While guitarist Dez Dickerson’s most fleshed-out contribution to The Time was the aforementioned “After Hi School,” it was his work as a lyricist that had the more lasting impact. Dickerson wrote lyrics for at least three songs recorded in April of 1981 and (most likely) intended for the new side project. Two of these, “Dancin’ Flu” and “I Can’t Figure It Out,” we only know as titles from The Vault; but the third, “Cool,” would become the Time’s second single and one of their trademark songs. “Prince called me up one day with the title and asked me to write some lyrics to go with it,” Dez recalled to Per Nilsen’s Uptown fanzine. “I called him back about 20 minutes later with the song” (Nilsen 1999 86).

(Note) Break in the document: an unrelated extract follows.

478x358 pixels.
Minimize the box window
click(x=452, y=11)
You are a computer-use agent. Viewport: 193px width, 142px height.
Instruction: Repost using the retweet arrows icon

According to Dickerson, the genesis for “Cool” came during the Dirty Mind tour, on a night when the band was hanging out with Warner Bros. A&R exec Ted Cohen. “I had this voice that I adopted at times, and, that night I just kind of got ‘stuck’ in it, cracking jokes,” he wrote in his 2003 memoir. “I fell into this thing where I kept telling Ted, ‘Ted, man, you bad! Ain’t nobody bad like you, Ted!’ Well, you guessed it–the voice and the phrase ‘ain’t nobody bad…’, which would later become the signature of the Time’s banter, came from that night” (Dickerson 137).

While I am skeptical of attributing the whole “Morris Day” persona to Dez alone–both Prince and André Cymone, not to mention Morris himself, are also on record as having used the hoarse, jive-talking “pimp voice” most publicly identified with the Time–it is certainly true that “Cool,” and Dickerson’s “ain’t nobody bad but me” lyric, played an essential role in bringing that persona to life. Equal parts smooth and clownish, “Cool” laid the parameters for the hair-slicking, Stacy Adams-wearing, two-stepping caricature from which Morris remains publicly inseparable to this day.